Estimation of EBV genome copy number in MDA-MB468 cells infected in vitro. Real-time quantitative PCR was performed in duplicate with primers specific for the EBV BamHI-W fragment. (A) Amplification plots of the fluorescence intensity against PCR cycle number are shown to compare the EBV genome load in MDA-MB468 and virus-negative Akata (−) B cells 48 h after infection with cell-free BX1 virus. (B) EBV genome load in uninfected and infected MDA-MB468 cells versus EBV-positive Raji B cells. x axis, PCR cycle number. y axis, fluorescence intensity.

FIG. 5.

RT-PCR detection of EBV Zta transcripts in breast carcinoma and normal breast tissues. Ethidium bromide-stained gels showing the DNA products amplified by nested RT-PCR with the EBV Zta and glyceraldehyde-3-phosphate dehydrogenase (GAPDH) primers described in Table 1. (A) Ten snap-frozen breast carcinoma samples. (B) Ten snap-frozen samples of normal breast tissue from the same patients. The major (closed arrow) and minor (open arrow) spliced forms of Zta are indicated. GAPDH amplification was used as a control for RNA integrity. Sizes indicated at the right were determined from the migration of φX174 DNA.

FIG. 6.

Comparison of the EBV genome load in EBV-positive breast carcinoma and normal breast tissues. Real-time quantitative PCR was performed with primers specific for the EBV BamHI-W fragment.
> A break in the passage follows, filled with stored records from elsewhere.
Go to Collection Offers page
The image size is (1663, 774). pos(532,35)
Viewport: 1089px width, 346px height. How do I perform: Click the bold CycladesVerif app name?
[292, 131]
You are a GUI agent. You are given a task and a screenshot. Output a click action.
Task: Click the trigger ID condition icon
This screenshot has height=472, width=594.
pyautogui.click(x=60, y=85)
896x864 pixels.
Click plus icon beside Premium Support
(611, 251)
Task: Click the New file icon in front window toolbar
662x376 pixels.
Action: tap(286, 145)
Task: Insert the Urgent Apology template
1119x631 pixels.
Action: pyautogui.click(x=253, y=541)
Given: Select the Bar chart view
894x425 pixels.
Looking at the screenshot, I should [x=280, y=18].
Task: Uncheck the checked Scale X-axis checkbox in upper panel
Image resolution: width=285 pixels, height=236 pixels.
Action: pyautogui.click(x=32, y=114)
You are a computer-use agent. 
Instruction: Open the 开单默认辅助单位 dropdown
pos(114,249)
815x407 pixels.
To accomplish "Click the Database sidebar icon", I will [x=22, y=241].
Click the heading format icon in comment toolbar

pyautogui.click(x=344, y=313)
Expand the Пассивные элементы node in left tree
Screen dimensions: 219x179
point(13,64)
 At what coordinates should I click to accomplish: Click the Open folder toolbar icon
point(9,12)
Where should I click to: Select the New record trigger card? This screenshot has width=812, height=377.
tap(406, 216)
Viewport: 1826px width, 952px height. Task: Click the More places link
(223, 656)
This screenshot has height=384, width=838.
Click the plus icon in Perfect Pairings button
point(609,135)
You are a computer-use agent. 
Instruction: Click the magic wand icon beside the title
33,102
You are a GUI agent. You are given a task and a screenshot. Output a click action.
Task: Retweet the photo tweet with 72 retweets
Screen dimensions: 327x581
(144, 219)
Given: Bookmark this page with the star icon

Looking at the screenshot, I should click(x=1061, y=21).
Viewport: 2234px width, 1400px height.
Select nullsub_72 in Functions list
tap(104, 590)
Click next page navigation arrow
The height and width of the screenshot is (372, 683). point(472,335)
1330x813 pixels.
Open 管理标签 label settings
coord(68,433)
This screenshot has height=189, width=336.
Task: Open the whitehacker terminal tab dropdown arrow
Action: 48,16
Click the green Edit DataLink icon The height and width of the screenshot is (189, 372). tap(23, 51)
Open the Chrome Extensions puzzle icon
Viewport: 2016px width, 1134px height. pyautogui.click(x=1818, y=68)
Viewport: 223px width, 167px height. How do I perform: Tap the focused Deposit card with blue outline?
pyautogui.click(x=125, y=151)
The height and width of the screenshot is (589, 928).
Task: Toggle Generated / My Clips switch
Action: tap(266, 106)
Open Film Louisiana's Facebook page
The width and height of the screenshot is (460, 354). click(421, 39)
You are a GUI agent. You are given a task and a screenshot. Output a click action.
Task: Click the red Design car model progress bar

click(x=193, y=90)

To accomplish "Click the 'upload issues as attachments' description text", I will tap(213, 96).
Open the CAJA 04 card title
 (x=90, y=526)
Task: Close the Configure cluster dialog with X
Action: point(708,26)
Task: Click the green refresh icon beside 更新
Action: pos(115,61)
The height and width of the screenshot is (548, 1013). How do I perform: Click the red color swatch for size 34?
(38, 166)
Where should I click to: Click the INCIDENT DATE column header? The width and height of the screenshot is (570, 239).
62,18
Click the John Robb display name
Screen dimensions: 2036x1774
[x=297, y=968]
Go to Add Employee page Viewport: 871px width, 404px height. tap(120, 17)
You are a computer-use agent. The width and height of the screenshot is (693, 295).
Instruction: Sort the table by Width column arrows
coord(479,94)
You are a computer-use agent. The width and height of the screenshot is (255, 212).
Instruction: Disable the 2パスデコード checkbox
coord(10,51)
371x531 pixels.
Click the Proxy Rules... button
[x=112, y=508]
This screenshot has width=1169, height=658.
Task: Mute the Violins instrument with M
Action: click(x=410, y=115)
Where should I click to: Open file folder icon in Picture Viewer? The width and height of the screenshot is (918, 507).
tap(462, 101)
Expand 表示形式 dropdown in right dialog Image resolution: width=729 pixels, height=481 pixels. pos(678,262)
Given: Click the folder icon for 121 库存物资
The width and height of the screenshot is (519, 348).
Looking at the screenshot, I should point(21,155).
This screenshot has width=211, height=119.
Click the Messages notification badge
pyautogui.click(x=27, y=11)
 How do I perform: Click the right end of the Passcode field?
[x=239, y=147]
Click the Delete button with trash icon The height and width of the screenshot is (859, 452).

Duplicate analysis of (A) five breast carcinoma samples (T2, T4, T5, T6, and T7) and (B) three normal breast samples (N2, N4, and N5) that were positive by RT-PCR for Zta expression. x axis, PCR cycle number. y axis, fluorescence intensity.

FIG. 7.

Detection of Zta protein expression in breast carcinoma tissue. Immunohistochemical staining of paraffin-embedded breast carcinoma tissue with anti-Zta primary antibody. Rare Zta-positive cells are indicated by arrows. Magnifications are indicated.